Cause of the malfunction classification and analysis of prevention and response measures

Every failure is a valuable learning opportunity.

Quotations

Failure is the developer's head hanging a sword. Proverb, saying:. No zuo no die, but the developer is difficult to do no zuo zuo how to prevent die in time for it.?

Know thyself to know yourself. To avoid failure, you need to have a thorough understanding of the relative fault.

Failure, generally refers to a period of time more intensive problem occurs that causes a certain negative impact. Small volume of business problems rarely affect the surface of the fault is not, otherwise it will confuse the true failure, causing irrational distribution of limited resources put into effect to address the progress of key issues; non-intensive sporadic problem may not be a failure, because that may be a small probability event triggers the potential BUG, ​​it needs to be addressed, but as a failure with some reluctance.

To avoid failure, you first need to understand why the failure occurred. The following comes from an analysis of more than failure, categorized and summarized.

cause of issue

Multi-origin

Failure and more origin, refers to the most common cause of failure. Beware of these types of situations, you can prevent most of the probability of failure.

Error core processes

A link core processes go wrong, resulting in the overall process fails, the whole process or part of the business scenario of failure will lead to intensive problems. It is usually added to the main flow of the piece of code, but the code does not take into account the robustness of a scene or poor, affecting whole.

Precaution:

  1. Assess change point! Very important! Even if only one line, as long as the main flow, it must carefully evaluate its sphere of influence. Code is added to the main flow is longer, to be alert.
  2. Increase the necessary try-catch. If the added code only local effects, can add the necessary try-catch, handle unforeseen circumstances prevent abnormal affect the overall process.
  3. The best do not easily change the overall impact of generic methods and configurations (side impact and return to face very large); and not only new modification possible.
  4. Comprehensive coverage of the core processes of test cases, each release is required by return.
  5. The risk of changes to increase the switch. Once the error, close the change immediately.

real case scenario:

Lack of robustness

After the realization of services, robustness is to ensure that services can run smoothly, the correct response to the first hurdle errors and exceptions, and it is one of the necessary codes accomplishment qualified programmers.

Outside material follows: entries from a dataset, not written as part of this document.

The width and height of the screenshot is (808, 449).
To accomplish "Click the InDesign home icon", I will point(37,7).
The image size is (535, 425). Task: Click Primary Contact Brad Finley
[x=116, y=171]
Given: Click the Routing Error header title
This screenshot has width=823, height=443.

Poor robustness, can easily lead to unexpected due to the local details, dirty data, local call fails affect the overall process and display.

Precaution:

  1. Thinking errors and exceptions, the more the better.
  2. Make good use try-catch escort.
  3. Use an empty string, an empty list alternative null.
  4. Test coverage abnormal branch.

real case scenario:

  • Due to a null value causes the entire list of orders failed to load.
  • Due to a minor dependent error causes the entire details page failed to load.
  • Hook code in question, but not tested; when the process went abnormal branch code, kneeling out tasks directly and repeatedly restart and kneel out.

Instantaneous high flow

Instantaneous high flow is caused by the failure of a major killer. Instantaneous flow, will lead to a shortage of machine resources, CPU or memory full or card soared, the number of connections played a direct impact on the stability of the overall service.

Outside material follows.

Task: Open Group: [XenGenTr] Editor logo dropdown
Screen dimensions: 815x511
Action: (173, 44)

For message processing applications, high flow can cause instantaneous message processing delays, traffic flow lagged state, affect the following link; for non-Messaging applications will result in obstruction-tasking interface slow response or no response.

Precaution:

  1. Clustered environments: to ensure that each machine or Region cluster load balancing;
  2. Stand-alone environment: targeted current limit, speed limit and limit the number.
  3. Pressure measurement exercise. After the measurement of the pressure vessel.

real case scenario:

extreme case

Extreme case refers to the occurrence of some very rare event of a partial challenge to the limit of the system, causing the system out of the question.

For example, a number of product types in the order is usually no more than 10, but a single merchant or buyer brush, resulting in a large number of orders containing more than 50 items, then intensive export would cause the application FullGC serious, causing a timeout or the interface response task can not continue.

Precaution:

  1. Thinking extreme situation, and impact;
  2. Ahead of an extreme case testing and design.

real case scenario:

Dependent failure

Dependence can fail for the following situations:

  1. It depends services, configuration or variable does not exist or is not appropriate version, cause the application failed to start, or the service can not operate normally after the start;
  2. When the base on which service a large number of unstable error, depend on it will lead to high-frequency applications are also a large number of error, leading to an avalanche effect.

Precaution:

  1. When a project involving multiple systems or released many details, you need to write publish documents, carefully specified configuration and release order to ensure the correctness of the application-dependent. In the specific release, we will have to strictly enforce publish a list of checkpoints and the release order documentation specified. Check the dependencies: API version, Jar version, dependent services, configuration items, DB field.
  2. Automatic demotion. Strict control of timeout, isolate or remove unnecessary weak dependency.

Capital loss

Customer assets are very sensitive to private property rights. When capital loss occurs, typically the highest failure level.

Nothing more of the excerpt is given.